Re: "How to Compare URIs" update 3 from Martin Duerst on 2003-02-24 (www-tag@w3.org from February 2003)

From: Martin Duerst <duerst@w3.org>
Date: Mon, 24 Feb 2003 15:45:35 -0500
To: Tim Bray <tbray@textuality.com>
Cc: WWW-Tag <www-tag@w3.org>, uri@w3.org
Message-Id: <4.2.0.58.J.20030224150100.051f81c8@localhost>
At 15:59 03/02/22 -0800, Tim Bray wrote:
>Martin Duerst wrote:
>
>>Ah, now I see where your confusion is comming from.
>>The characters in an URI (the ones that are compared character-by-
>>character in namespaces) are just that, characters. URIs are
>>defined independent of any particular representation. The URI
>>spec says that /dir/a and /dir/%61 are equivalent, independent
>>of the representation. They are equivalent if they appear in
>>ASCII. They are equivalent if they appear on paper, on the
>>side of a bus, and so on. They are equivalent when spoken
>>over the radio. And they are equivalent when encoded as UTF-16
>>(as your Java example shows) or in EBCDIC.
>
>No, 'a' and %61 are *not* equivalent in an EBCDIC environment.  I just 
>don't see where, in RFC2396, it says that the hex-encoding is necessarily 
>that of the ASCII value of the character.
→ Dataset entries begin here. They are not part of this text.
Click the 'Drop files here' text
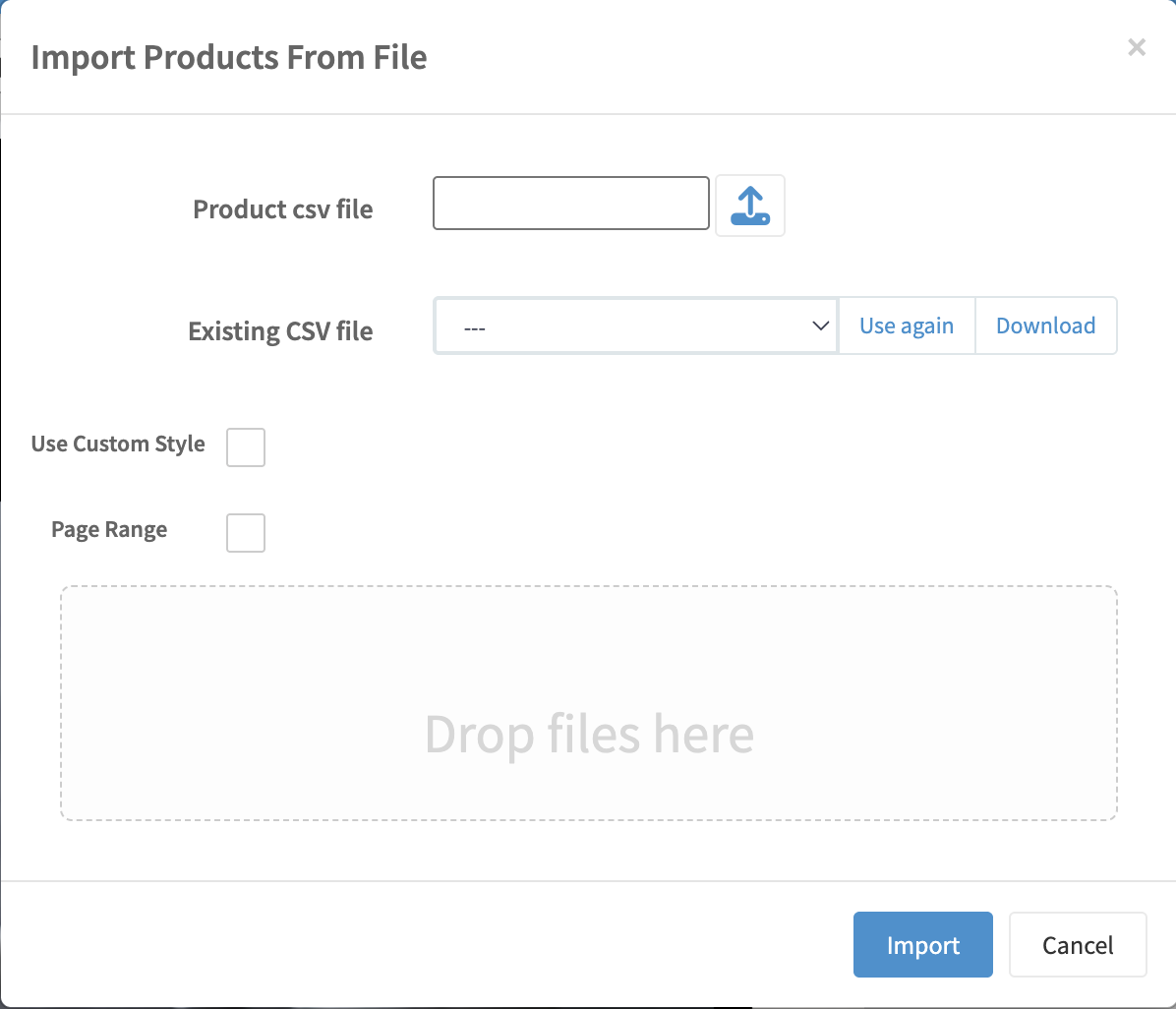Viewport: 1176px width, 1009px height. tap(589, 734)
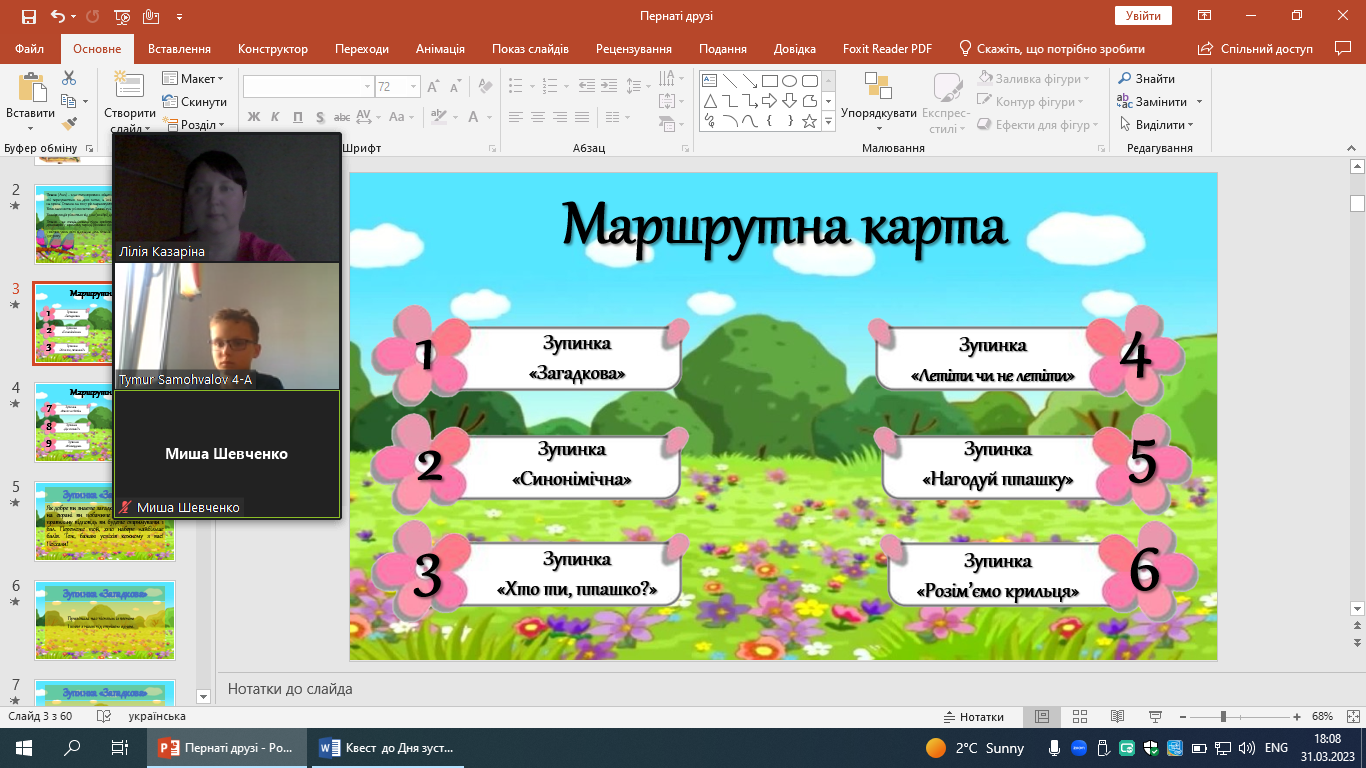This screenshot has width=1366, height=768.
Task: Adjust the zoom slider in status bar
Action: tap(1223, 717)
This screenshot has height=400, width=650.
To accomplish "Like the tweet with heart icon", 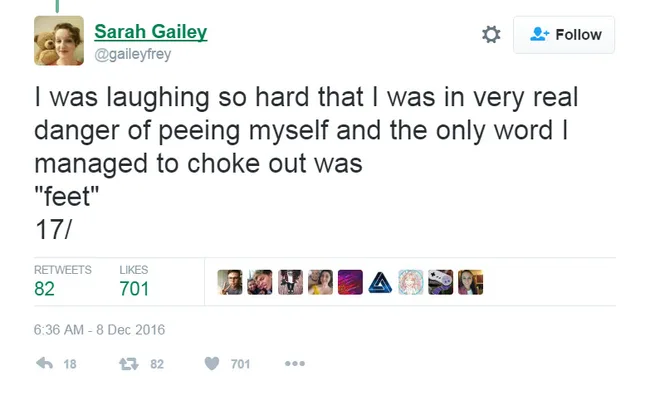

A character (conceptually) never gets directly encoded into a
%-escaping, you always have octets in the middle.


>I repeat: if I'm on an EBCDIC computer, and the URI reads out as /dir/a, 
>that is *different* from /dir/%61.  Yes, this is egregiously broken and 
>stupid, but it's within the bounds set by RFC2396.

I agree that it may not be extremely clear. But I disagree that your
interpretation is within the bounds of RFC 2396. For example, in
"2. URI Characters and Escape Sequences", we have:

 >>>>>>>>
    Within a URI, characters are either used as delimiters, or to
    represent strings of data (octets) within the delimited portions.
    Octets are either represented directly by a character (using the US-
    ASCII character for that octet [ASCII]) or by an escape encoding.
    This representation is elaborated below.
 >>>>>>>>

Now let's take your example, "/dir/a". Let's assume that's a directory
name 'dir' and a file name 'a' on a computer that uses EBCDIC.
We don't have to care about the '/' here, because this is a separator
that is part of the URI syntax, independent of local usage (see e.g.
MSWin).

So now let's look at how the ebcdic server exposes 'dir' and 'a'.
It can either decide to expose them as EBCDIC (which makes server
implementation easier) or to expose them as ASCII (which makes the
URI more readable).


If the server on the EBCDIC system decides to expose as EBCDIC,
then this will give us the following octets:

     /<84><89><99>/<81>

This then results in an URI of /%84%89%99/%81. There is no other
choice, as we have in "2.4.1. Escaped Encoding"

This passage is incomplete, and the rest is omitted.